The ACA, also known as Obamacare, made it possible for millions of Americans to gain access to healthcare—but it has also increased the demand for various medical services ranging from routine doctor’s visits to mental illness care. Due to this increased demand, doctors are stretched thin, having to divide their attention among a much larger pool of patients.
Jingshu Luo, a current PhD student studying healthcare management and insurance economics in the Department of Risk, Insurance and Healthcare Management at the Fox School of Business, has had many conversations with her roommates, who are resident physicians, about the condition of Philadelphia hospitals since the ACA’s Medicaid expansion.
“They complained that their hospital was always full of patients and their supervisors give them very limited time to treat patients,” says Luo.
When doctors have less time to engage with and properly treat their patients, medical liability risk could increase. In her research, Luo and her co-authors compared malpractice costs in states that expanded Medicaid versus the states that did not.
In this natural experiment, Luo found a clear distinction in costs related to liability. Luo says, “The states that went through Medicaid expansion experienced significantly higher medical malpractice costs than non-expansion states.”
Luo’s research also explores the interaction between health insurance reform and the state tort system, which determines legal liability to compensate for a civil wrong from loss or harm. Whereas Medicaid expansion may increase malpractice liability costs, tort reforms are designed to limit or reduce a physician’s overall liability. Notably, they did not find that these reforms reduced the ACA-driven malpractice costs. In other words, Medicaid expansion drove up malpractice frequency, but tort reforms focused on restricting the malpractice claim severity, not volume.
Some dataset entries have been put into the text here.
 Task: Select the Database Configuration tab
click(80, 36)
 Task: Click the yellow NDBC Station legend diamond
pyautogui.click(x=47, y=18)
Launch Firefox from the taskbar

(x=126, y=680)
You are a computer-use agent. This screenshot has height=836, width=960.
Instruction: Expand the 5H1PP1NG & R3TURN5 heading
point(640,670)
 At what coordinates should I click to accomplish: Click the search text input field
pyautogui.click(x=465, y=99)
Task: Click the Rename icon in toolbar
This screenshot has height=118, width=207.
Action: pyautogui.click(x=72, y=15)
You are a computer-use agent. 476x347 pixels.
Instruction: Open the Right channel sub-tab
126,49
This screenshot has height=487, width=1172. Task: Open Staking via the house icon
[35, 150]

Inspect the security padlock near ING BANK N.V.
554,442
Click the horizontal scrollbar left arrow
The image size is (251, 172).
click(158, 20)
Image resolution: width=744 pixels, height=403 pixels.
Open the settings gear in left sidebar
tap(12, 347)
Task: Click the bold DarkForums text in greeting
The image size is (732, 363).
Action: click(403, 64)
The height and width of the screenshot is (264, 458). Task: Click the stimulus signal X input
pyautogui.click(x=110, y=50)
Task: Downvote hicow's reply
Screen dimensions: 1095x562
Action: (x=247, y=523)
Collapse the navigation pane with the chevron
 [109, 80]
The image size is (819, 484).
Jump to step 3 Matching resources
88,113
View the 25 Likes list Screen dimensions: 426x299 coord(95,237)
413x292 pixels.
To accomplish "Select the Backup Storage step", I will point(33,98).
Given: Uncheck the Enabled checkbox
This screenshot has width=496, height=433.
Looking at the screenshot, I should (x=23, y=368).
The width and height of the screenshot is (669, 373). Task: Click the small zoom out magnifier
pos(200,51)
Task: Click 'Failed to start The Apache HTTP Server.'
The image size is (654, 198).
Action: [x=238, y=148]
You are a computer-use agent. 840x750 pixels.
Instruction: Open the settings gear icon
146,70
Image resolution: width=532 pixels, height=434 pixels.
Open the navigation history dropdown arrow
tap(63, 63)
Luo and her co-authors highlight their findings in their paper, “Medicaid Expansion And Medical Malpractice Liability Costs.” Luo also presented the research at the Fox PhD Student Research Competition in 2019 during a Three Minute Thesis presentation. This condensed, single-slide format helps guide researchers to present a brief and concise description of their research in plain language that can be easily connected to real-world business problems.
This rise in liability risk is not one to take lightly. Overall, 37 states have adopted Medicaid Expansion while 14 still have not. Across the nation, doctors and patients are affected by these malpractice and liability costs that stem from the ACA. The ACA’s goal is to provide all Americans access to affordable healthcare, but at what cost?